The assessment team determined that the coalition had not carried out the attack. United Nations investigators concluded that the Saudis or Emiratis were probably responsible, a former United Nations official said. But the investigators could not establish proof because the coalition refused to answer their questions, he added.

The assessment team has not said when or whether it will examine the five fishing boat attacks referred to it by the coalition.

It was not possible to independently confirm the assertions by survivors and local officials that none of the boats carried Houthi fighters. However, experts said it was unlikely that Houthis would have been aboard boats sailing from ports controlled by the Saudi coalition.

Michael Knights, an analyst at the Washington Institute for Near East Policy who has visited coalition forces in Yemen, said the attacks could be the mistakes of young, inexperienced or poorly trained sailors.

Houthi attacks on coalition oil tankers and military vessels, including one that killed four Emiratis in June, had set the Saudi-led forces on edge, he said, and they tended to open fire easily on potential threats.

“Clearly there’s an escalation-of-force issue,” he said. “It’s a recurring problem that needs to get fixed.”

A number of European countries have halted arms sales to Riyadh to protest its indiscriminate tactics in Yemen. The Trump administration, in an attempt to defuse growing congressional pressure, has halted in-flight refueling for coalition warplanes.

Those measures are unlikely to affect the sea war.

Last year the United States sold 10 maritime helicopters to Saudi Arabia in a $1.9 billion deal. An American defense contractor, Booz Allen Hamilton, earned tens of millions of dollars training the Saudi Navy over the past decade. A spokesman for the company said its last contract ended in July 2017.

A retired United States Army officer, Stephen Toumajan, commands the Emirates’ military helicopter fleet.

Mr. Trump blames Iran for the Yemen war, and Secretary of State Mike Pompeo said this month that “we intend to continue” military support for Saudi Arabia.
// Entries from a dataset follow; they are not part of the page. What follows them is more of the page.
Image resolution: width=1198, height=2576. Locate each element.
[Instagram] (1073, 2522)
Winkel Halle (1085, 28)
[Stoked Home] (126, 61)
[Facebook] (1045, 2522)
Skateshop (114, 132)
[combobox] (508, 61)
France, which licensed $16 billion in arms sales to Saudi Arabia in 2017, remains a major naval supplier.

“Yemeni fishermen are being bombed in their boats, just as they were being bombed 18 months ago,” said Kristine Beckerle, a Yemen researcher at Human Rights Watch. “And nothing has changed.”

A ‘Donation’ for the Dead

In one instance, the Saudis tried to make amends.

In late September, the families of the 18 fishermen who died on the Faris were summoned to the coalition’s base in Khokha. There, a Saudi official gave each family an envelope containing 100,000 Saudi riyals‚ about $27,000. Weeks later, more help arrived: new fishing boats, nets and outboard engines for each family.

The Saudis called the money a humanitarian donation. The villagers saw it as blood money.

“It isn’t worth a single fingernail of my brother,” said Munir Manubi, speaking in the nearby village of Kudah, where the Faris was based.

Other grieving relatives gathered around him openly criticized the Saudi-led coalition. Families were left with no breadwinner.

Many fishermen had stopped work, fearing that they too could be attacked.

The decline in fishing follows a broader pattern of economic devastation, wreaked by Saudi war tactics, that has fueled a deep food crisis in Hodeida, one of Yemen’s poorest, most hunger-stricken provinces. Elsewhere in Yemen, Saudi and Emirati planes have bombed factories, farms and food warehouses operated by international aid organizations.

Ahmad Abdullah, whose son died in the attack on the Faris, said only one thing would satisfy him: “revenge.”

His voice trembled. Some men in the village had been warned by local officials to keep quiet about their trauma, he said. He didn’t care.

“We are speaking out,” he said, “because of the pain in our hearts.”